W czasie deszczu dzieci się (nie) nudzą … czyli o zwiedzaniu Krakowa kiedy pada
22 marca odbyła się zaplanowana już w styczniu wycieczka do Krakowa dla klas IV - VI. Zaplanowana nie było tylko pogoda jaka nam tego dnia towarzyszyła :)
Pierwszym punktem naszej wycieczki był spacer na wzgórze wawelskie (zaplanowany w pięknym wiosennym słońcu, wyszło nieco inaczej ... ale spacer tak czy tak się odbył). Po drodze spotkaliśmy smoka wawelskiego wprawdzie już całkiem skamieniałego, weszliśmy na dziedziniec zamku oraz do katedry, mogliśmy zobaczyć monumentalne zabytki o wyjątkowych walorach historycznych i artystycznych.

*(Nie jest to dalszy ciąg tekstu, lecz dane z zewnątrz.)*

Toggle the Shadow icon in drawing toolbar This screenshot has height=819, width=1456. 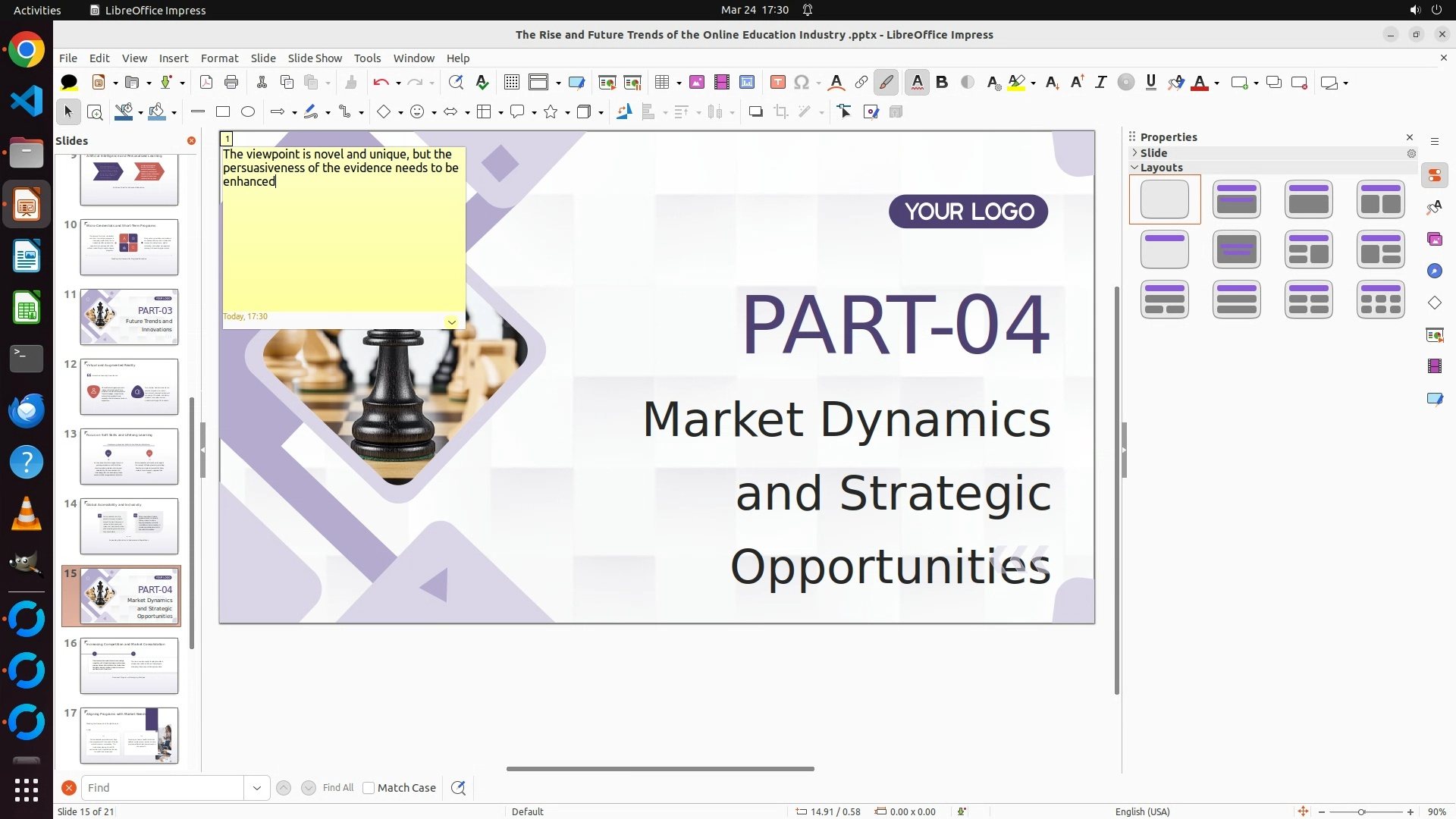(755, 112)
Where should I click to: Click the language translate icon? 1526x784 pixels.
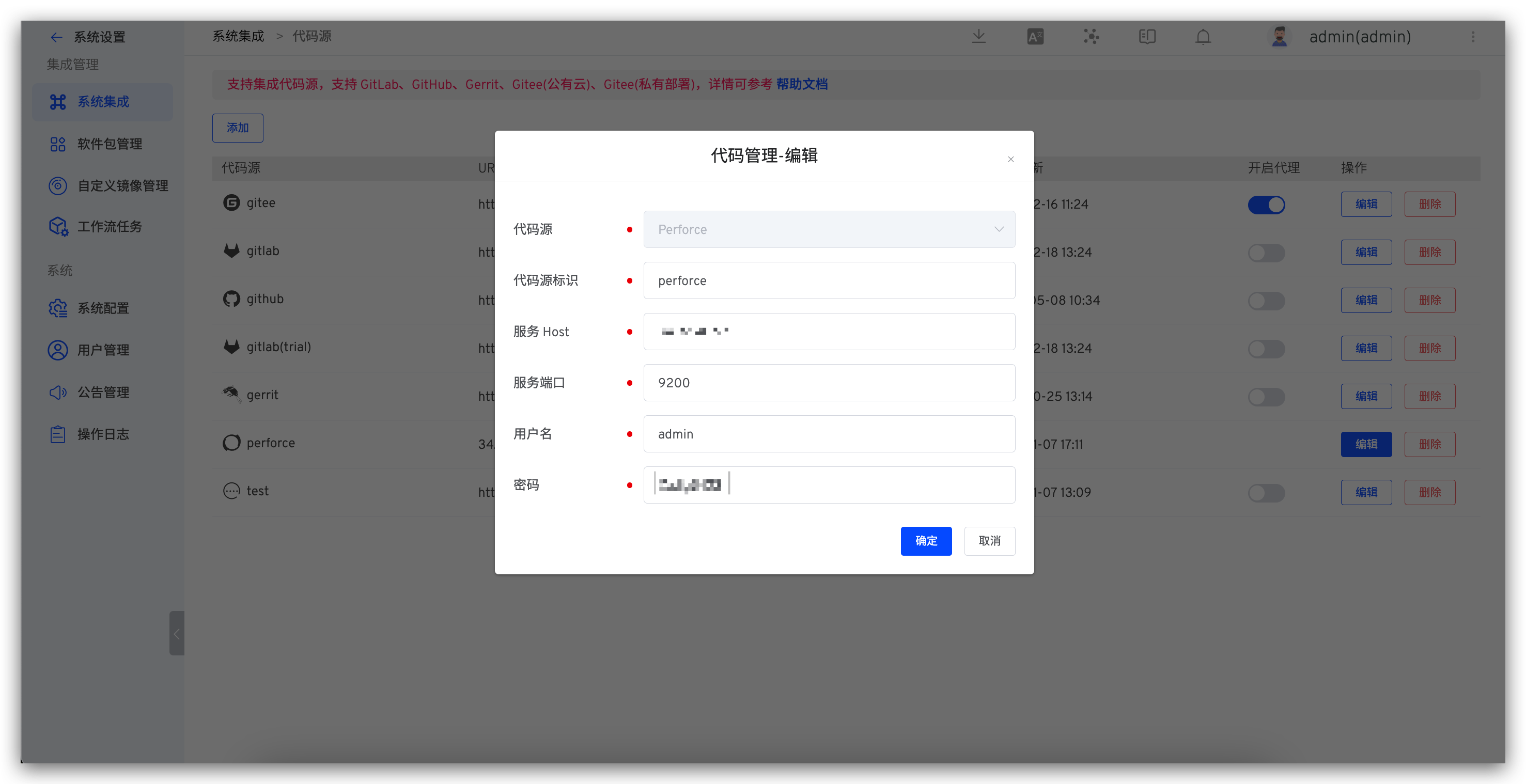[x=1035, y=37]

Następnie udaliśmy się do teatru Bagatela na pięćsetny, jubileuszowy spektakl Tajemniczy ogród. Jego premiera odbyła się 18 lat temu. Na scenie mogliśmy zobaczyć znanych aktorów: m.in Magdalenę Walach, Przemysława Branny. Była to muzyczno-teatralna opowieść o perypetiach Mary Lenox w domu samotnego owdowiałego wuja. Jej radość oraz wiara w miłość i przyjaźń otwiera nie tylko drzwi do ogrodu ale i drzwi ludzkich serc. Była to historia o pokonywaniu barier także w myśleniu. Wielki atut przedstawienia to niezwykle utalentowane dzieci występujące w głównych rolach - jako Mary i Colin, które przez te 18 lat zmieniały się kilka razy. Na koniec spektaklu, który nagrodzony został gromkimi brawami mogliśmy zobaczyć kilkoro z nich.
Pełni wrażeń ruszyliśmy dalej, w kierunku Rynku Krakowskiego by zwiedzić jego podziemia. Spacerowi towarzyszyła nam kolejna fala wiosennego deszczu :) Po muzeum oprowadzali nas przewodnicy przenosząc nas w przeszłość, ożywioną po wiekach przez archeologów. Zobaczyliśmy nienaruszone w wielu miejscach obiekty : np. kamienne drogi z koleinami wyżłobionymi przez koła wozów transportujących towary w czasach króla Władysława Łokietka, ozdoby, monety i różnorakie przedmioty zagubione lub celowo pozostawione przez odwiedzających to miejsce w dawnych czasach. Mogliśmy się zważyć na wadze średniowiecznej, posłuchać legendy o Kraku czy wykuć pamiątkową monetę.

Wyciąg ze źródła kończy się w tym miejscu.